**WHAT THIS TASK INVOLVES**
Scan each line of the records for the word "computer" and extract the ones that have it.
======== LISTED ENTRIES ========
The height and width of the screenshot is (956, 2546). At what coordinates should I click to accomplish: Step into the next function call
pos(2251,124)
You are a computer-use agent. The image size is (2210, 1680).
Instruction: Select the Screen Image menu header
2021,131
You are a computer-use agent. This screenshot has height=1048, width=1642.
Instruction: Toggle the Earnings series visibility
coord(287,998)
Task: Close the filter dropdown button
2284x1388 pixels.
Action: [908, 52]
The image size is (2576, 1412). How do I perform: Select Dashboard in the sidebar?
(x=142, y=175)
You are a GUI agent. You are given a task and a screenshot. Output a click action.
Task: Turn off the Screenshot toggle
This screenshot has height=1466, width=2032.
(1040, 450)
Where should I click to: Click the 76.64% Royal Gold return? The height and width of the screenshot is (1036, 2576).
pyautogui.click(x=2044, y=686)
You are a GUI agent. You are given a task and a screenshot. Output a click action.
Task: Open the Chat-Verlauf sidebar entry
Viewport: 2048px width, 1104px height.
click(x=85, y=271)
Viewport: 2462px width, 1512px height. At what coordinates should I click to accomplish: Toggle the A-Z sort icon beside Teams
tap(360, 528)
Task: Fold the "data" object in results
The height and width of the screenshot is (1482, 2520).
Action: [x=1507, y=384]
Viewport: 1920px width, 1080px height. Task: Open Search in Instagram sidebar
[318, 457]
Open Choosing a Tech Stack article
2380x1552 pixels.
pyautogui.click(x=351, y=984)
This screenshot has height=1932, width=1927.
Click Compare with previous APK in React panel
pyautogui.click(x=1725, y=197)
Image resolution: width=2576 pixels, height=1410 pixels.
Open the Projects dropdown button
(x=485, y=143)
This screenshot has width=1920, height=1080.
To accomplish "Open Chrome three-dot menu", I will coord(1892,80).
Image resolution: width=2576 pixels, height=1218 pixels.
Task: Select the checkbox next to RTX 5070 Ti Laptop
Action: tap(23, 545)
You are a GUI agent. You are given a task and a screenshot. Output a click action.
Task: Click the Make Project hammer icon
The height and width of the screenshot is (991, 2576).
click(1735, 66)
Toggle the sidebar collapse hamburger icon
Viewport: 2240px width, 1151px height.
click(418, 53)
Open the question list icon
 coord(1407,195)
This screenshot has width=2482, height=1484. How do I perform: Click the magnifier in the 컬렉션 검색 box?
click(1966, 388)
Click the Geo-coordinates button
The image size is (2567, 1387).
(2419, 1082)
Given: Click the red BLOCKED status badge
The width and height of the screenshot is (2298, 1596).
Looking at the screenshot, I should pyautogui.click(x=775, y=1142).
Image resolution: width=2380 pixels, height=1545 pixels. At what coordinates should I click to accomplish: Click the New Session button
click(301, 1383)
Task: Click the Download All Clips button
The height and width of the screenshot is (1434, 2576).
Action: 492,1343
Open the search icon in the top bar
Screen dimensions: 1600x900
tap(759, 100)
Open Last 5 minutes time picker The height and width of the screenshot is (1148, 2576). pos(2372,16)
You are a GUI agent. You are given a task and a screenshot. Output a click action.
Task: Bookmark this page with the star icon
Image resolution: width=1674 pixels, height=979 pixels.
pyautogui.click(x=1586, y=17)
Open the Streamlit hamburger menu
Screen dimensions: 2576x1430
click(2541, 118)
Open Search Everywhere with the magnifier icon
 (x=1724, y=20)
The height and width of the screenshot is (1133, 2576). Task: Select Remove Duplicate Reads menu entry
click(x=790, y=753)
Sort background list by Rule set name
========
**OUTPUT FOR THIS EXERCISE**
You are a computer-use agent. The image size is (2210, 1680).
You are a computer-use agent. This screenshot has height=1048, width=1642.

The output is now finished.